Rodriguez was implicated in a performance-enhancing drug scandal during the latter stages of his career. He admitted to using steroids during his years in Texas but denied reports of involvement with the growing Biogenesis scandal during the 2013 season. Rodriguez appealed a 211-game suspension levied by Major League Baseball in 2013; it was later reduced to 162 games, costing him the 2014 season.
Following a bounce-back campaign as the Yankees DH in 2015, Rodriguez regressed this season, hitting .204/.252/.356 with nine home runs. He was eventually relegated to bench duty by the Yankees, who desire to give at-bats to their younger players, a move that paved the way for Sunday's announcement.

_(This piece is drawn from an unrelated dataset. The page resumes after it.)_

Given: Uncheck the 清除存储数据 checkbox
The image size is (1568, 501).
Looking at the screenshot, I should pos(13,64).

Assuming his statistics to date hold, A-Rod will finish his career with 696 career home runs - the fourth-highest total in history - as well as 3,114 hits, 2,084 RBIs, 329 stolen bases, 5,811 total bases, and a slash line of .295/.380/.550. He ranks among the top 10 players all-time in several statistical categories.
If he doesn't play again, Rodriguez would make his first appearance on the Baseball Hall of Fame ballot in 2022.